Finding teachers wasn’t always easy. Districts that started the year with few or no unfilled positions were able to recruit teachers by employing a range of aggressive tactics, such as offering bonuses, expanding recruiting efforts in other states and countries, and lifting caps on salaries offered to veteran teachers so they don’t have to take a pay cut when transferring from other districts.

Those unable to fill all their positions with fully credentialed teachers managed to staff classrooms with teachers with a variety of temporary or provisional teaching permits or credentials. In some cases, they used long-term substitutes.

To attract credentialed teachers, Riverside Unified gave some teachers who were living outside the district up to $7,000 to cover moving expenses. San Jose Unified provided a 7 percent one-time bonus to all employees, including new teachers. Elk Grove Unified, near Sacramento, matched the salaries of veteran teachers hired away from other districts.

In several cases, districts’ recruiting efforts were far more successful than they were last year.

But their successes might only represent a temporary fix and may be coming at the expense of smaller districts, said Chris Ungar, president of the California School Boards Association, which has been tracking trends in teacher hiring.

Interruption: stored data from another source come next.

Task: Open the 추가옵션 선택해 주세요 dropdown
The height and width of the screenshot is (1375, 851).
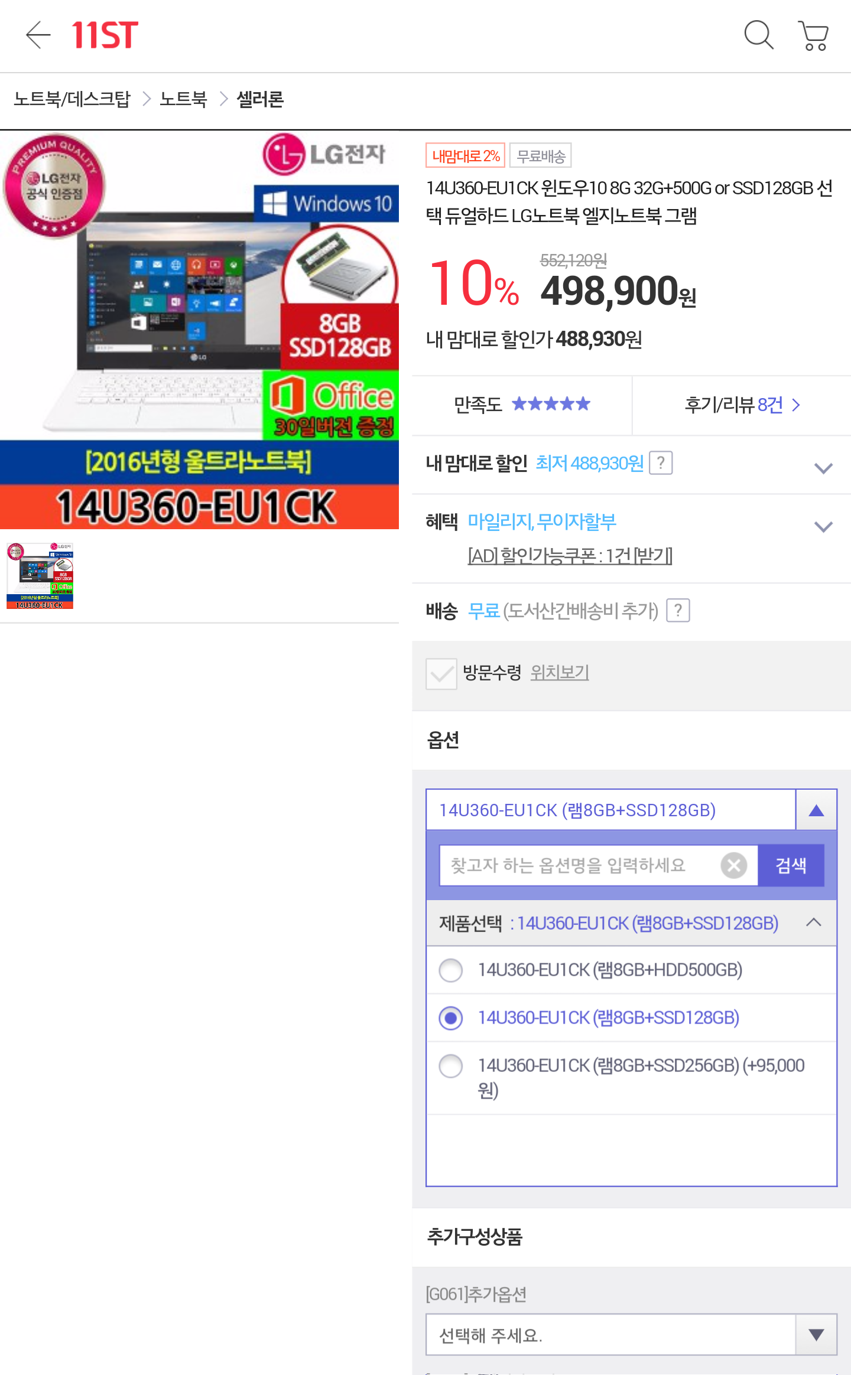Action: pyautogui.click(x=631, y=1335)
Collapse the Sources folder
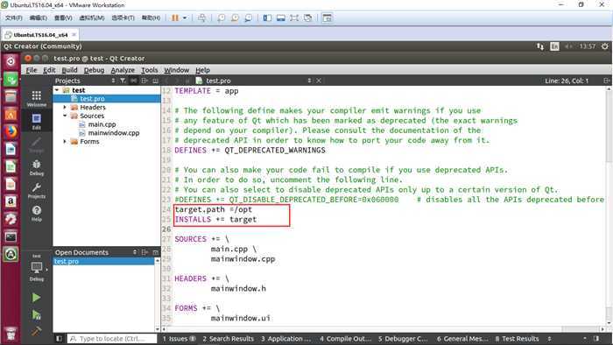 coord(65,116)
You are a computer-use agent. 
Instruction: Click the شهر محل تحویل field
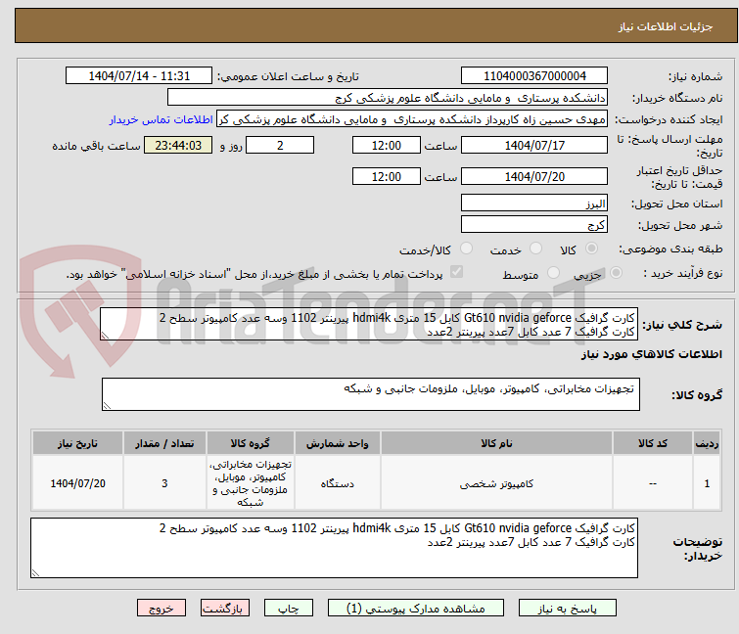point(533,225)
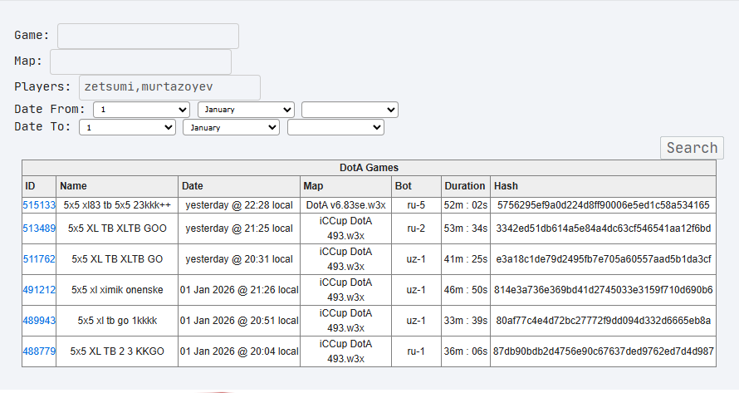Open the Date To year dropdown

(x=335, y=128)
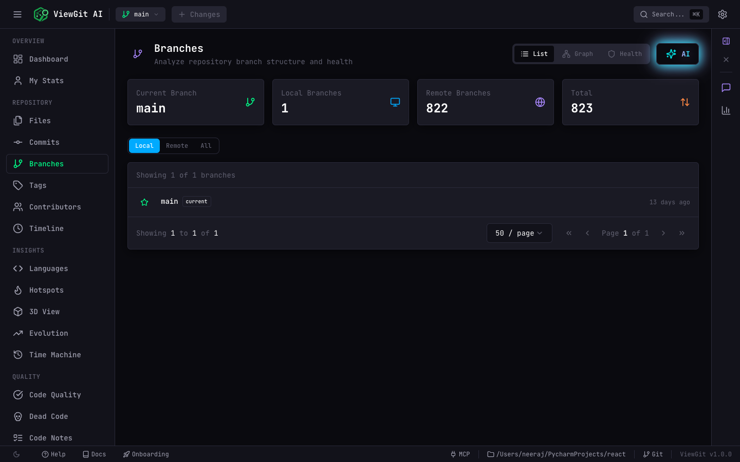This screenshot has width=740, height=462.
Task: Click the AI button
Action: pos(677,53)
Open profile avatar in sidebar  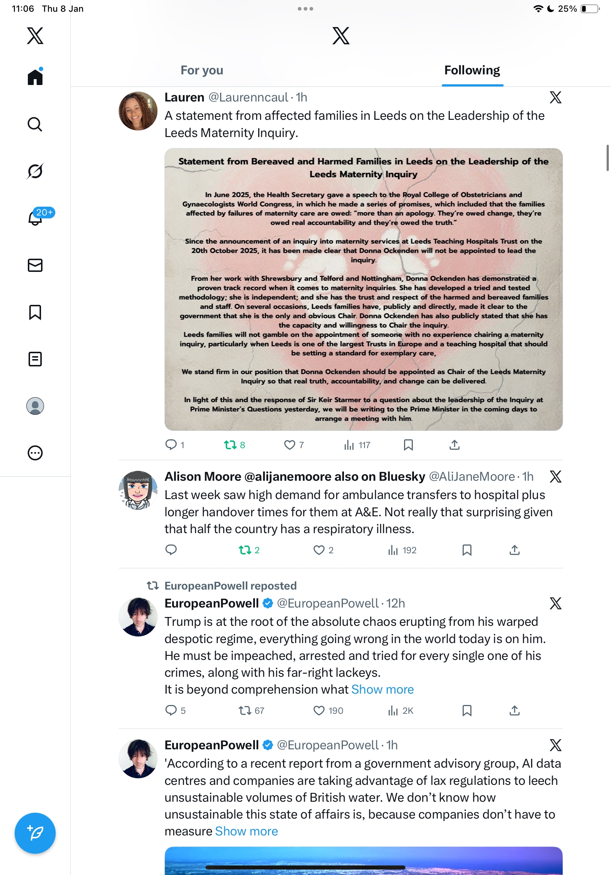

Chansophea Ing is a new teacher at Lafayette Elementary School in Long Beach where there are zero openings for teachers versus other cities that have many hiring opportunities. Ing teaches 3/4 grade.

CREDIT: Brittany Murray/Southern Calif. News Group

Chansophea Ing is a new teacher at Lafayette Elementary School in Long Beach, where the district has filled all its teacher job openings.

“In some places, it’s a serious competition between districts for teachers,” he said.

That means that the burden of recruiting teachers might just be shifting from some districts to others. “We simply don’t have enough new teachers in the pipeline to fill all the vacancies at every district,” Ungar said.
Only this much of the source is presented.